Wisconsin Democrats near overturning Republican-drawn legislative redistricting(Part-1)

Washington, DC – Democrats in Wisconsin are making great strides in reversing the legislative maps set by Republicans, which the GOP has utilized for the last thirteen years to expand their majorities and push their agenda.

In purple Wisconsin, where Republicans have maintained tight control of the legislature despite Democrats' impressive statewide victories, the borders for state Assembly and Senate districts are at stake in this battleground state.

The boundaries were drawn by Republicans in 2011, and Democratic attempts to challenge them in court have been unsuccessful up until this point. The conservative-controlled Wisconsin Supreme Court, which authorized Republican plans in 2022, essentially replicated the 2011 map line-for-line.

Due to certain locations not being connected to the rest of the district, the Democrats' most recent complaint claimed that the Republican-drawn borders were unlawful.

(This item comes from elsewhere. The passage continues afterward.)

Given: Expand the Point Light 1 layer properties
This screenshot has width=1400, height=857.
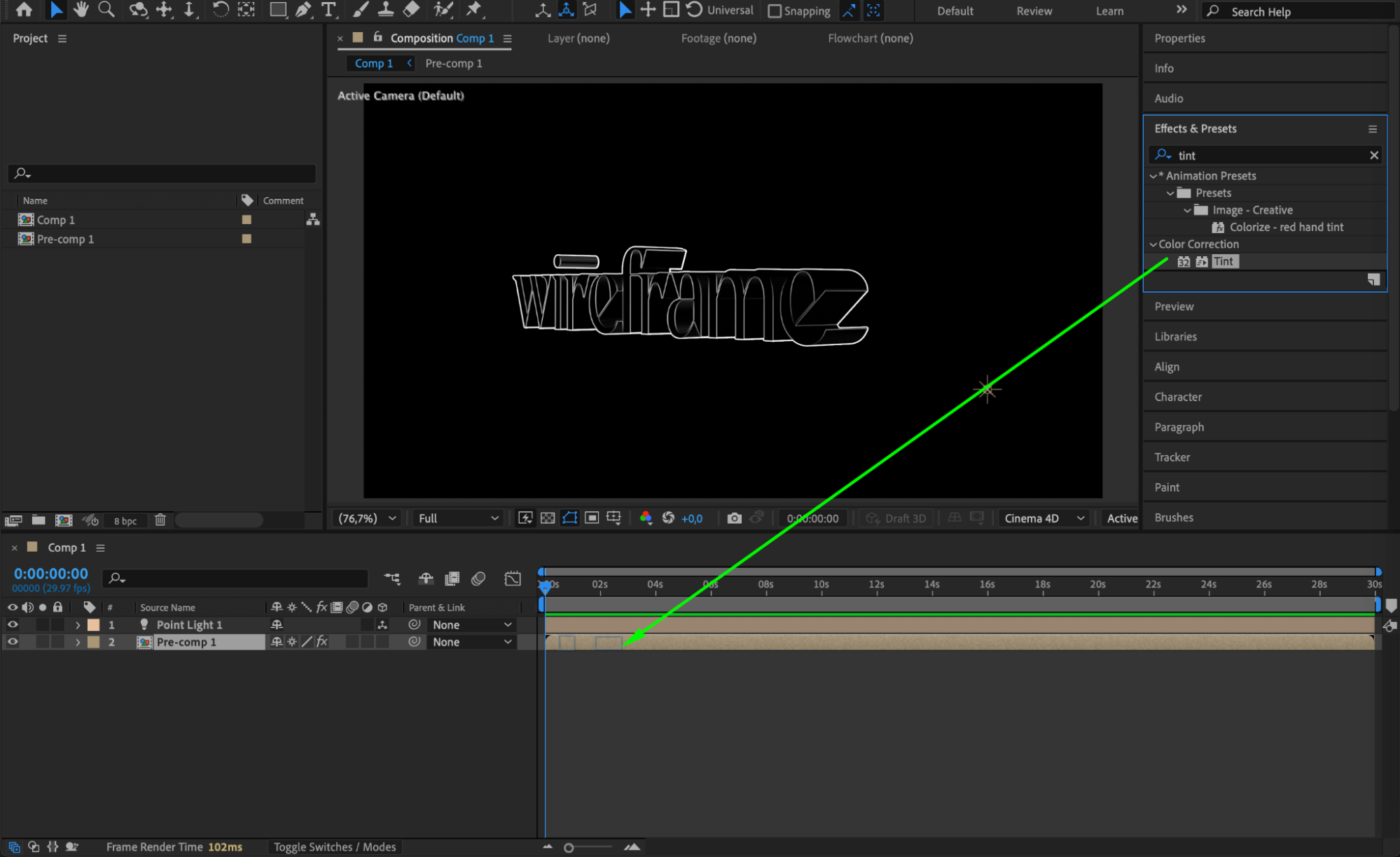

New maps were ordered to be produced in time for the November election after the Wisconsin Supreme Court agreed in December.

Those with the most distinct borders. With a 19–14 advantage in the Senate and a 57–38 advantage in the Assembly, Republicans assumed majority power after the 2010 election. Their supermajority in the Assembly was 65 to 34 seats after the 2022 election, while their majority in the Senate was 22 to 11.

In August, following Justice Janet Protasiewicz's election victory, the Wisconsin Supreme Court shifted to majority liberal control, prompting Democrats to launch their most recent case the following day. In the 4-3 decision that threw down the Republican maps in December, her vote was the deciding factor.

The Republican Party's options for preventing the redistricting are becoming increasingly limited. They said that Protasiewicz should not preside over the case due to her campaign statements describing the GOP-drawn maps as "rigged" and "unfair.

Still, she refrained from taking the stand. Republicans are now considering taking the matter to the United States Supreme Court in an appeal, claiming breaches of due process, among other things.